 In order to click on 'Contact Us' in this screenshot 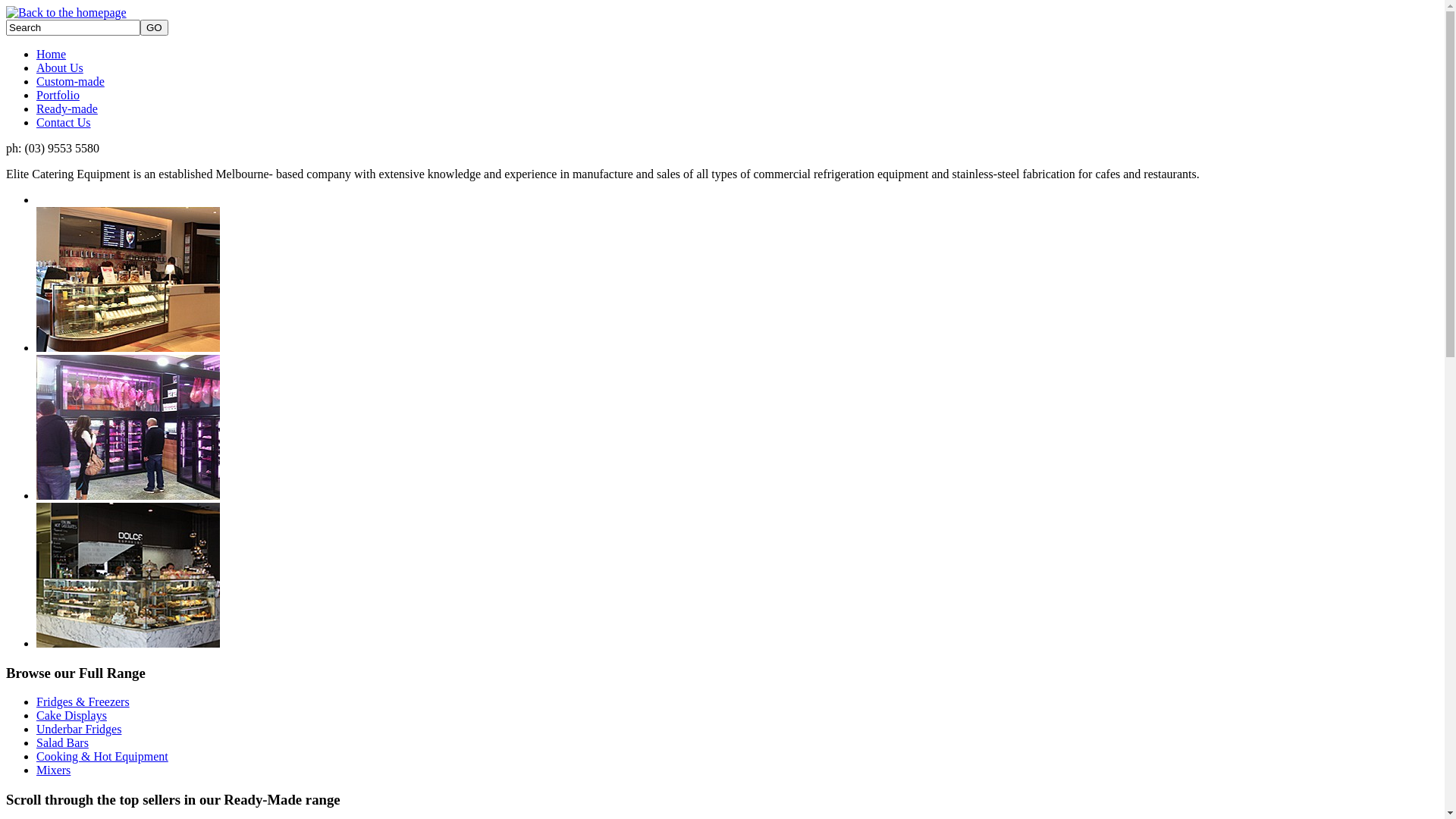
——————
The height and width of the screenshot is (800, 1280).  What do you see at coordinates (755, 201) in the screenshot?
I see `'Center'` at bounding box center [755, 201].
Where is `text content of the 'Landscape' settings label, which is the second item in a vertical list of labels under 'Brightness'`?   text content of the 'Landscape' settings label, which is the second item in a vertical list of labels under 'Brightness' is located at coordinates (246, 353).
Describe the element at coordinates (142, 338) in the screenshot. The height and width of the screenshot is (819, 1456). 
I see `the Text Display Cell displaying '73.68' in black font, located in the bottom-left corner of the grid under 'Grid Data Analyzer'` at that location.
——————
§ **What to do**: Transcribe the rows from the line with "The height and width of the screenshot is (800, 1280)." to the line with "at that location.", inclusive, without any changes.

§ **Full answer**:
The height and width of the screenshot is (800, 1280).  What do you see at coordinates (755, 201) in the screenshot?
I see `'Center'` at bounding box center [755, 201].
Where is `text content of the 'Landscape' settings label, which is the second item in a vertical list of labels under 'Brightness'`?   text content of the 'Landscape' settings label, which is the second item in a vertical list of labels under 'Brightness' is located at coordinates (246, 353).
Describe the element at coordinates (142, 338) in the screenshot. The height and width of the screenshot is (819, 1456). 
I see `the Text Display Cell displaying '73.68' in black font, located in the bottom-left corner of the grid under 'Grid Data Analyzer'` at that location.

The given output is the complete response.